本文介紹如何利用機器學習模型根據各種特徵預測葡萄酒質量。從這裡下載分析數據集。
葡萄酒數據集包含以下特徵:
Input variables (based on physicochemical tests):
fixed acidity, volatile acidity, citric acid, residual sugar,
chlorides,free sulfur dioxide,total sulfur dioxide,density,
pH,sulphates, alcohol
Output variables:
quality (score between 0 and 10)
首先通過導入所需的Python庫並加載白葡萄酒和紅葡萄酒的csv文件來加載兩個數據集。
#import the libraries
import pandas as pd
import numpy as np
import seaborn as sns
import matplotlib.pyplot as plt
# load the files
df_red = pd.read_csv(“winequality-red.csv”, sep=”;”)
df_white = pd.read_csv(“winequality-white.csv”, sep=”;”)
將這兩個dataframes 合併起來分析。Python代碼如下:
df = pd.concat([df_red, df_white], axis=0)
檢查是否有任何空列
df.isnull().sum()
fixed acidity 0
volatile acidity 0
citric acid 0
residual sugar 0
chlorides 0
free sulfur dioxide 0
total sulfur dioxide 0
density 0
pH 0
sulphates 0
alcohol 0
quality 0
找出輸出(質量)變量與所有輸入變量之間的相關性,Python實現如下:
# identify the correlation
plt.subplots(figsize=(20,15))
corr = df.corr()
sns.heatmap(corr,square=True, annot=True)
一些如酒精,檸檬酸,遊離二氧化硫,pH值呈正相關,質量會有所改善,而密度,殘糖和酸度會對質量產生負面影響。
讓我們確定前6個相關特徵。Python代碼如下:
# pick the top 6 highly correlating columns
cols = corr.nlargest(6, ‘quality’)[‘quality’].index
corrcoef = np.corrcoef(df[cols].values.T)
# correlation plotted against the top columns
plt.subplots(figsize=(20,15))
corr = df.corr()
sns.heatmap(corrcoef,square=True, annot=True, xticklabels= cols.values, yticklabels=cols.values)
通過繪製直方圖來分析數據的分佈
使用機器學習中的sklearn庫,將數據集拆分為測試和訓練數據集,我使用了20%的數據作為測試數據集。Python代碼如下:
y = df[“quality”]
X = df.drop(“quality”, axis=1)
from sklearn.model_selection import train_test_split
X_train, X_test, y_train, y_test = train_test_split(X, y, test_size=0.2, random_state=0)

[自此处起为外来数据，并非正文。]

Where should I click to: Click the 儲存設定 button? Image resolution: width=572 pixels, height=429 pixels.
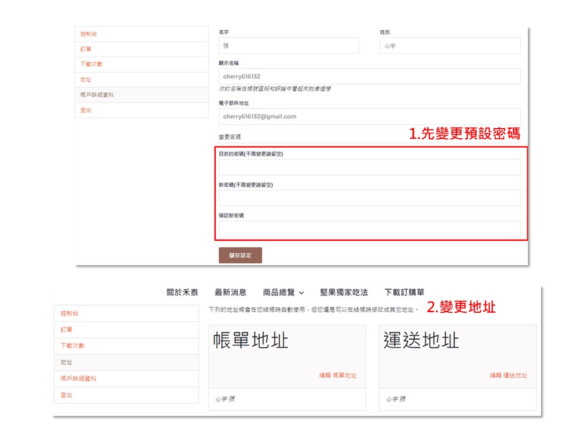click(240, 255)
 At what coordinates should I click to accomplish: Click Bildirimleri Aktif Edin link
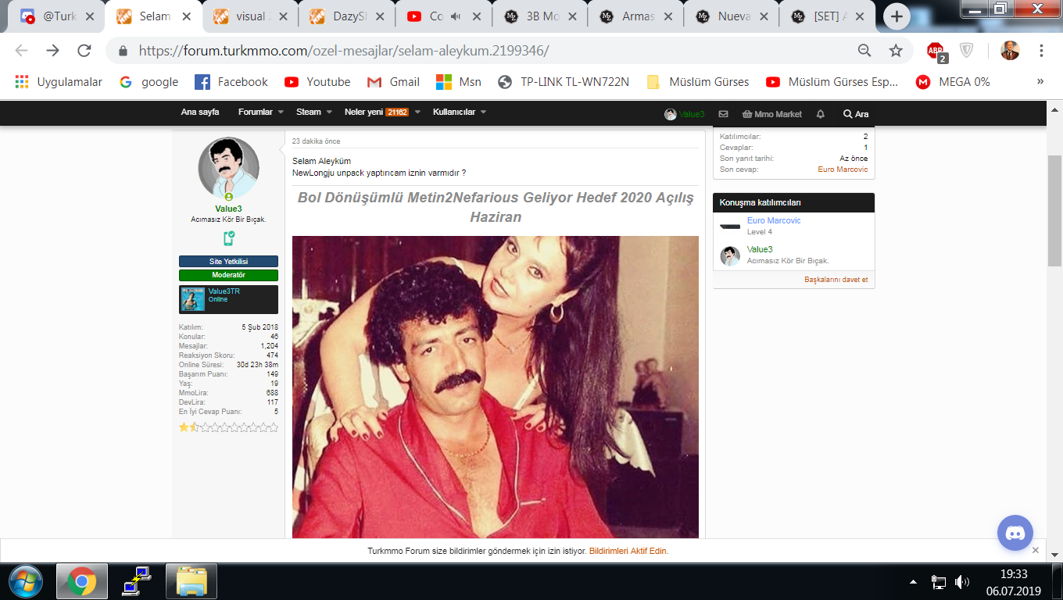click(x=628, y=551)
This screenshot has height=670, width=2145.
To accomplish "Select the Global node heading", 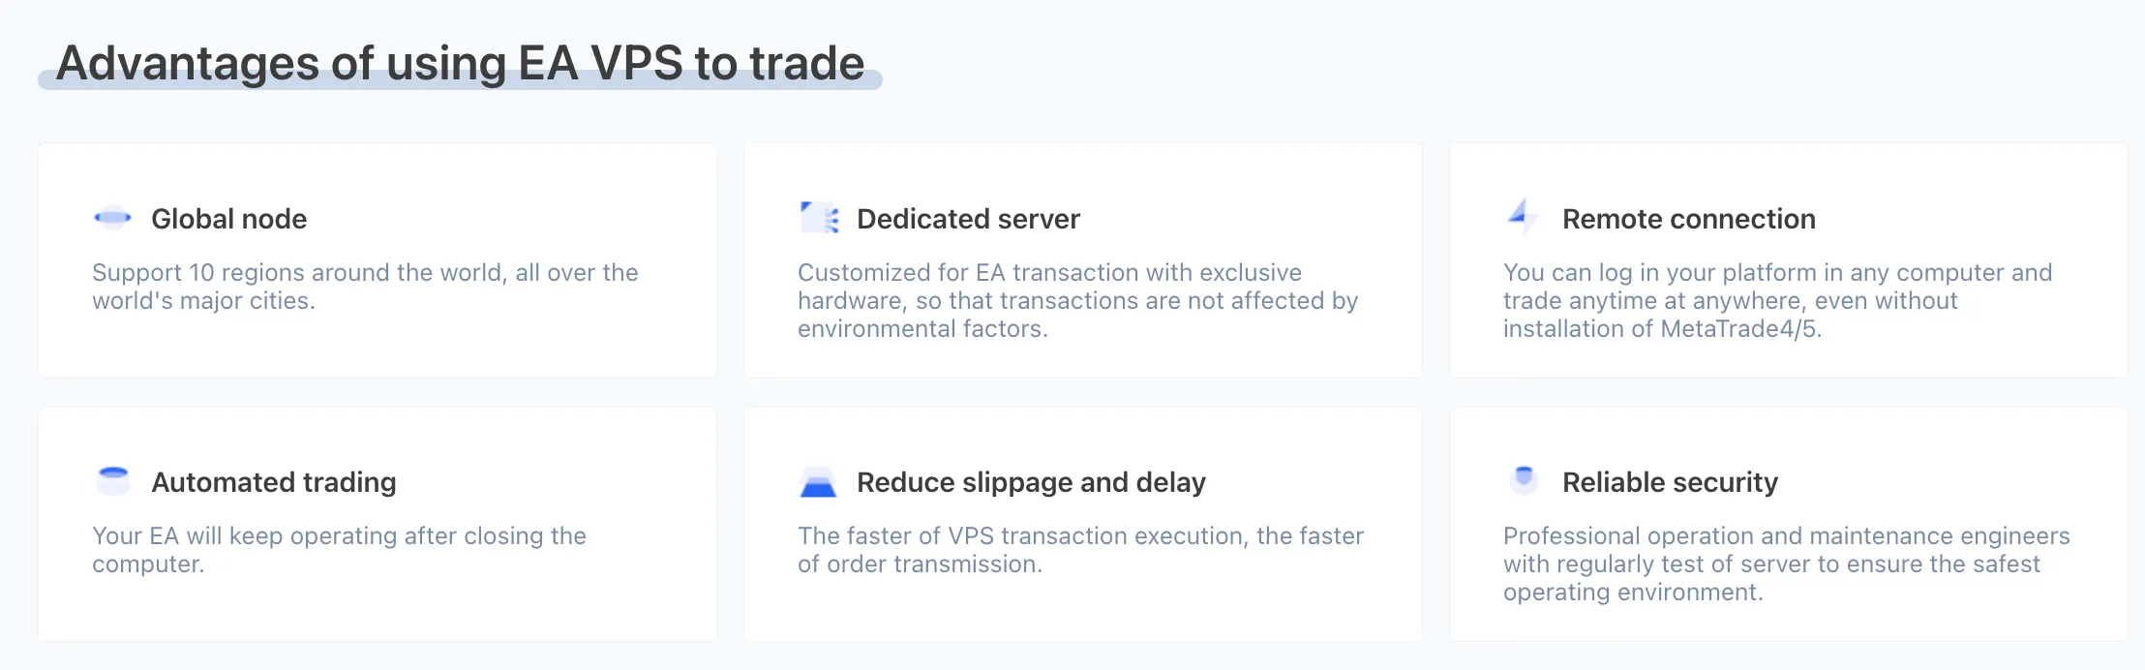I will tap(229, 219).
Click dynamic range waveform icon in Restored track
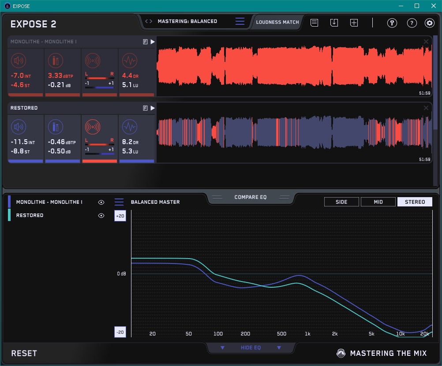This screenshot has height=366, width=442. tap(129, 127)
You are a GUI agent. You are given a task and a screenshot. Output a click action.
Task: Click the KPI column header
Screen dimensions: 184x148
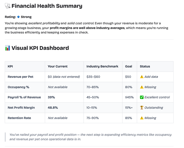click(x=10, y=66)
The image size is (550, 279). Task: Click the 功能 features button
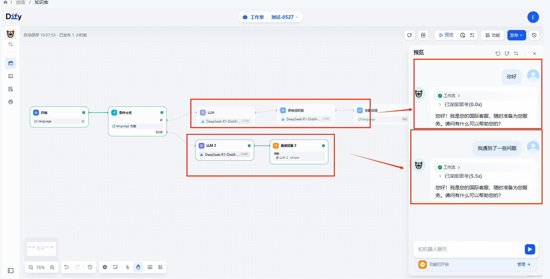tap(493, 35)
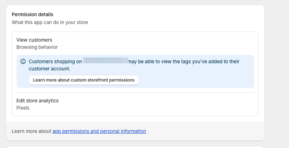Image resolution: width=289 pixels, height=148 pixels.
Task: Click the Edit store analytics permission title
Action: click(x=38, y=101)
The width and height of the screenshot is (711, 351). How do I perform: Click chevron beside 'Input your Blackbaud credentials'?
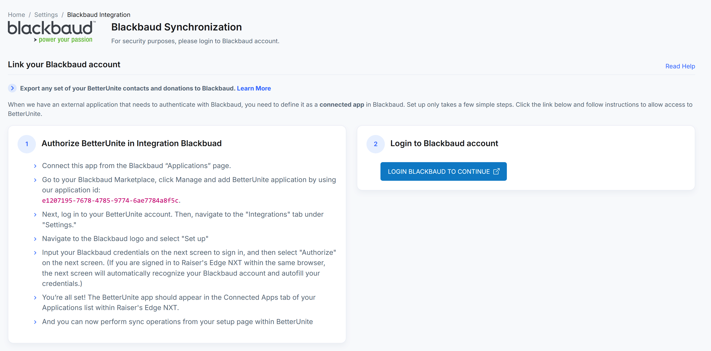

由於不同的列具有不同的值,因此您需要歸一化值以獲得準確的預測結果。我在這裡使用StandardScaler庫。您也可以使用MinMaxScaler方法。
from sklearn.preprocessing import StandardScaler
scaler = StandardScaler()
X_train = scaler.fit_transform(X_train)
X_test = scaler.fit_transform(X_test)
現在,我將根據各種算法擬合我的訓練數據,並根據測試值確定預測輸出的準確性。Python實現如下:
from sklearn.metrics import accuracy_score, confusion_matrix
from sklearn.linear_model import LogisticRegression
logreg = LogisticRegression()
logreg.fit(X_train, y_train)
pred_logreg = logreg.predict(X_test)
accuracy = accuracy_score(pred_logreg, y_test)
print("Logreg Accuracy Score %.2f" % accuracy)
cm = confusion_matrix(pred_logreg, y_test)
knn = KNeighborsClassifier(n_neighbors=1)
knn.fit(X_train, y_train)
pred_knn = knn.predict(X_test)
accuracy = accuracy_score(pred_knn, y_test)
print("Knn Accuracy Score %.2f" % accuracy)
from sklearn.svm import SVC
svc = SVC()
svc.fit(X_train, y_train)
pred_svc =svc.predict(X_test)
accuracy = accuracy_score(pred_svc, y_test)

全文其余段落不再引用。